Wednesday, September 09, 2020

Gengahr x LYAM

FRESH] Gengahr + LYAM - NNEVER A LOWW : indieheads

Whilst lockdown for the most of us largely involved waking up at 1 pm every day, going on forced family walks and developing an unhealthy Tiktok obsession, it has become apparent that for many artists, this instead was a time of creative discovery and production. Our ears are currently reaping the benefits of this quarantine boredom, as the past few months has seen a wide range of artists releasing new music.

Not to be left out, London indie psych-pop band Gengahr has recently offered their contribution to the post lockdown musical tide, with their latest EP announcement.

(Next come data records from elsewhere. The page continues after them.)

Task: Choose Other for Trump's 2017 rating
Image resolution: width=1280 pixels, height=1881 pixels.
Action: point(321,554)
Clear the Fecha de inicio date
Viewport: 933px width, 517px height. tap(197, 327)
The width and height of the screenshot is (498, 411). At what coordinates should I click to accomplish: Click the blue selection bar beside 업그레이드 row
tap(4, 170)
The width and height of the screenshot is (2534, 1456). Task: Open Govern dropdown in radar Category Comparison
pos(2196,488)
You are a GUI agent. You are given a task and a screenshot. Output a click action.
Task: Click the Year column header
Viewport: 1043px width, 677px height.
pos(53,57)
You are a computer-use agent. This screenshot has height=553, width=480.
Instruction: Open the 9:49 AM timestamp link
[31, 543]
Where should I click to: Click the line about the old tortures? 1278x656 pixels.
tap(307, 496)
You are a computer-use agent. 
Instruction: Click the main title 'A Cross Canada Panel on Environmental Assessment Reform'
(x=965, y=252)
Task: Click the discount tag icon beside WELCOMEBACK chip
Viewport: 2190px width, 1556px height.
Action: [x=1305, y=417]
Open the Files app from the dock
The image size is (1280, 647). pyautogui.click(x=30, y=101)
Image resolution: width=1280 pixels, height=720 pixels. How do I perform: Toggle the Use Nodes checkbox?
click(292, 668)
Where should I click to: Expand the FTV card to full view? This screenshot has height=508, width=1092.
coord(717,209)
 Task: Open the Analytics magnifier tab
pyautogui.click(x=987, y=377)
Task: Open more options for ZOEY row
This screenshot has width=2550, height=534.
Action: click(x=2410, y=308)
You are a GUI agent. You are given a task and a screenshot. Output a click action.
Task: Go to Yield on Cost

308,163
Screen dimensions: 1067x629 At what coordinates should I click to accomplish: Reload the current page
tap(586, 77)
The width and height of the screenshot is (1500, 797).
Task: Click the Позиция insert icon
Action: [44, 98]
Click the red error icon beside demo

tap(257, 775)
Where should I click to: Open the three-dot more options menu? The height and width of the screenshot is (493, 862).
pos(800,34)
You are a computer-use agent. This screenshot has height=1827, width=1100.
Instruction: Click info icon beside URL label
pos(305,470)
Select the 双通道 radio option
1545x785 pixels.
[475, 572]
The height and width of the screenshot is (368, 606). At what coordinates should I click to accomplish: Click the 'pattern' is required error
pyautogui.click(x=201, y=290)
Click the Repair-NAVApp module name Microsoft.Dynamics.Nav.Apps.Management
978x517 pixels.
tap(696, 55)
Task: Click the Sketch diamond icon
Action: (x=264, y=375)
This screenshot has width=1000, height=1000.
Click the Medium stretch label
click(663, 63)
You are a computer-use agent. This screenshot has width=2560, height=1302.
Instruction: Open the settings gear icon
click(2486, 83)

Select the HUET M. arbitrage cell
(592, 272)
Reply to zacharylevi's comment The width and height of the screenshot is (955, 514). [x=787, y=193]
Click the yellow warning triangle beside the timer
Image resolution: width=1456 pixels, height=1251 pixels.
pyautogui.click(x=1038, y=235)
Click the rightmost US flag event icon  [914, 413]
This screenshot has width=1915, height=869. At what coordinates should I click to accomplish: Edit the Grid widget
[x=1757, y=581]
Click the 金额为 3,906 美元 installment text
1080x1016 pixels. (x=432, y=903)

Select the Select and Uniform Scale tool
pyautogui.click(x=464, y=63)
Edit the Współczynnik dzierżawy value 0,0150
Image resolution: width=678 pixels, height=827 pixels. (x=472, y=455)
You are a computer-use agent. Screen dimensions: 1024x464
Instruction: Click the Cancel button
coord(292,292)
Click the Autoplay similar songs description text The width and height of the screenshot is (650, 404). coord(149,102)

The EP, which is due to be released on the 16th of October, will feature four new versions of songs from the bands third and most recent album Sanctuary, featuring collaborations with Let’s Eat Grandma, MT Hadley, and sir WAS. The first of these, a rework by experimental rap artist Lyam, has now been released as a single; a little taster for the EP to come...

Lyam himself has described this song as a product of his lockdown boredom, claiming in an interview with DIY Magazine that the COVID regulations allowed him time to reassess and develop his craft as a producer. He described his collaboration with Gengahr as his “first piece of production” outside of making music for just himself, adding that he hopes he has been able to bring “energy and fire” to this song during this time of uncertainty and darkness.

Lyam’s chosen song to remake from the album was Never a Low, and aside from adding an extra N and W to the title (the new version is called NNEVER A LOWW), the producer has undeniably provided his own unique take, both vocally and in terms of sound production. The originally slow-paced ‘Never a Low’ has been transformed into an energetic, electronic concoction, featuring an RnB twist with rap vocals from Lyam himself. 

Although originally being a relatively moody song, the London producer has succeeded in making lead singer Felix Bushe’s vocals that extra bit more haunting, the tones desperation and pain somehow even more apparent. As he cries “I’m out of control, I’m out of control” the song builds in its agitated neuroticism, allowing you to sink into the uncontrollable mania.

In this sense, Lyam has succeeded in his goal of bringing “energy and fire”, as the song builds into a fiery crescendo of anguish. The re-work is certainly a great introduction to this latest EP, and hopefully the rest of the album will be able to follow in its footsteps.